* What you need to do *
Could you quote, word for word, the lines of the items below, starting with the line that contains "You are a GUI" and continuing through the end of the items? Leave the pictures out of your answer.

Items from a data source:
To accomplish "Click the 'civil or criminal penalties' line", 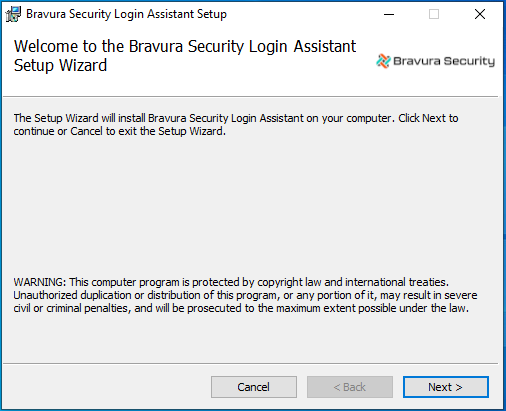I will point(241,308).
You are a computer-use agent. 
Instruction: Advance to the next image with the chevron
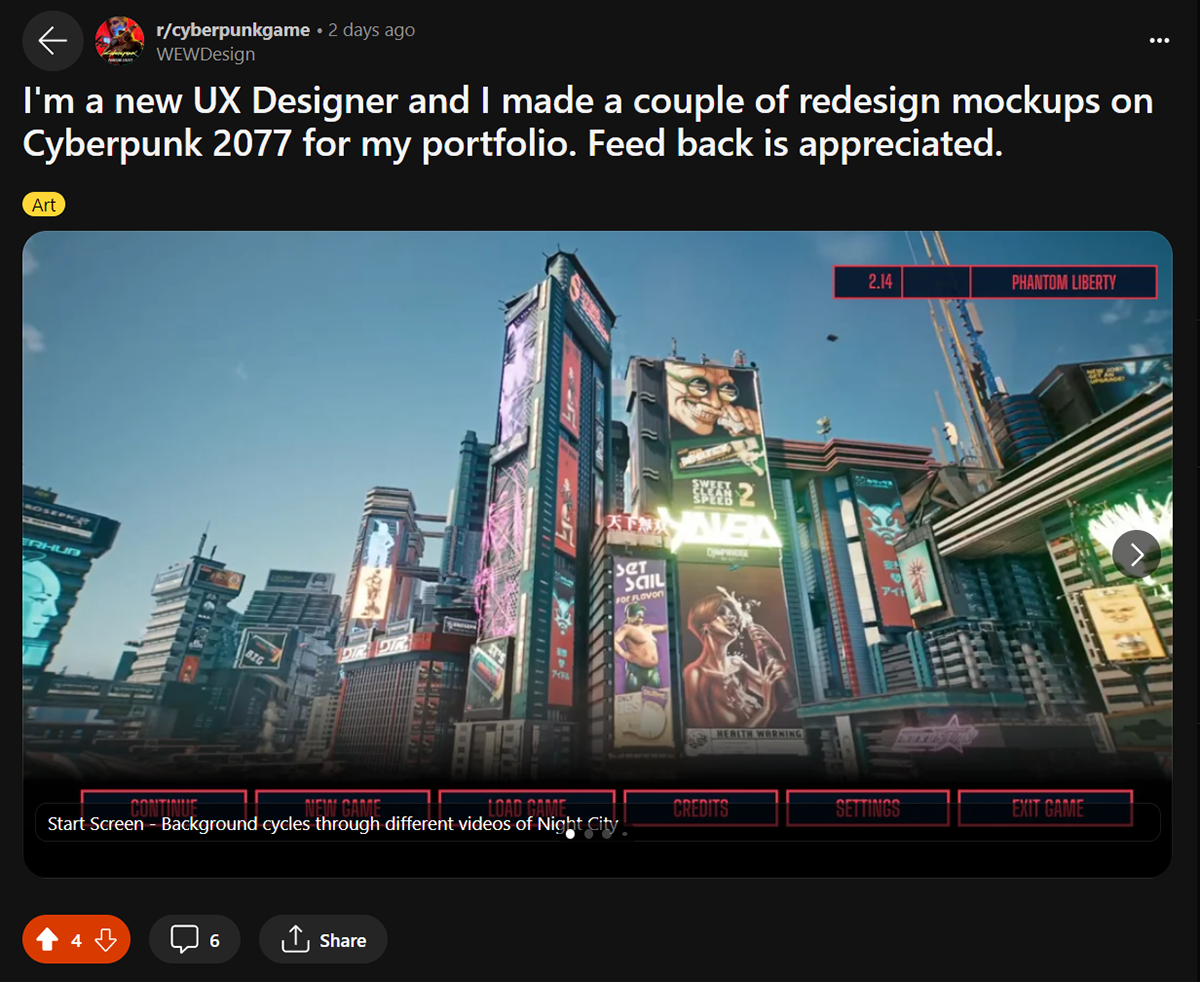[x=1136, y=553]
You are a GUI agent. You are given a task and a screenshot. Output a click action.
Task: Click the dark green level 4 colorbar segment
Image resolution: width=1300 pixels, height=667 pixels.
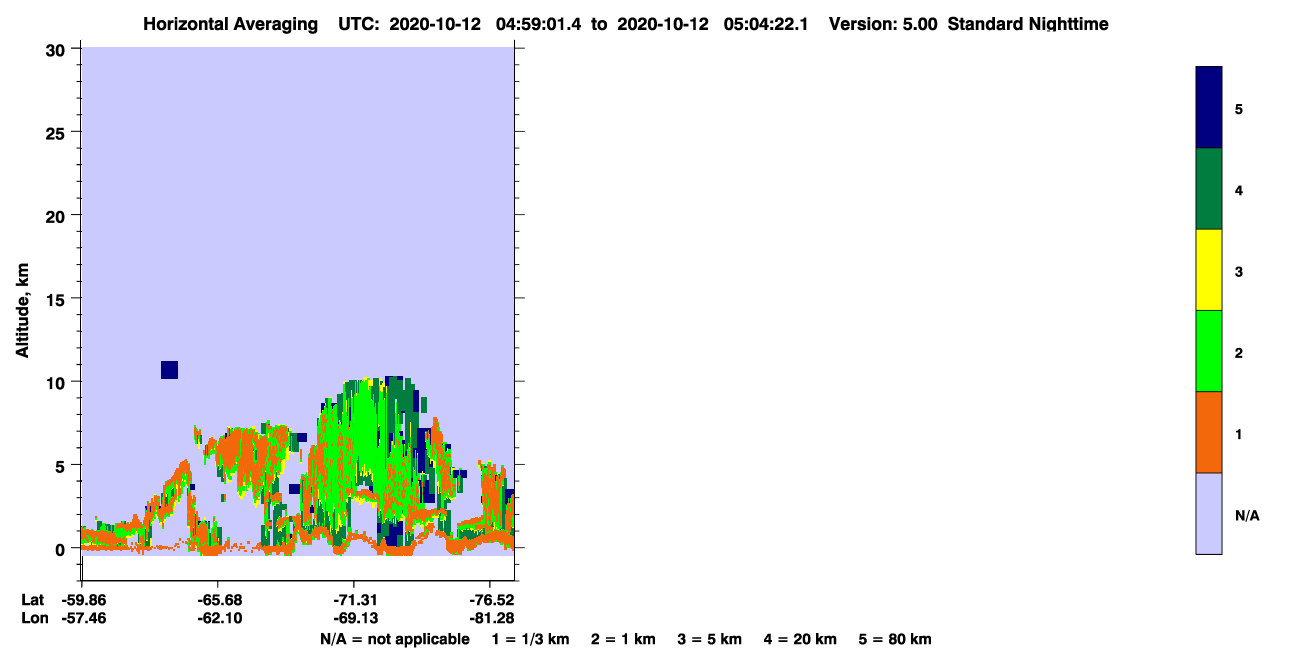click(1209, 189)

* The completed task *
You are a GUI agent. You are given a task and a screenshot. Output a click action.
Task: Click the dark green level 4 colorbar segment
Image resolution: width=1300 pixels, height=667 pixels.
click(1209, 189)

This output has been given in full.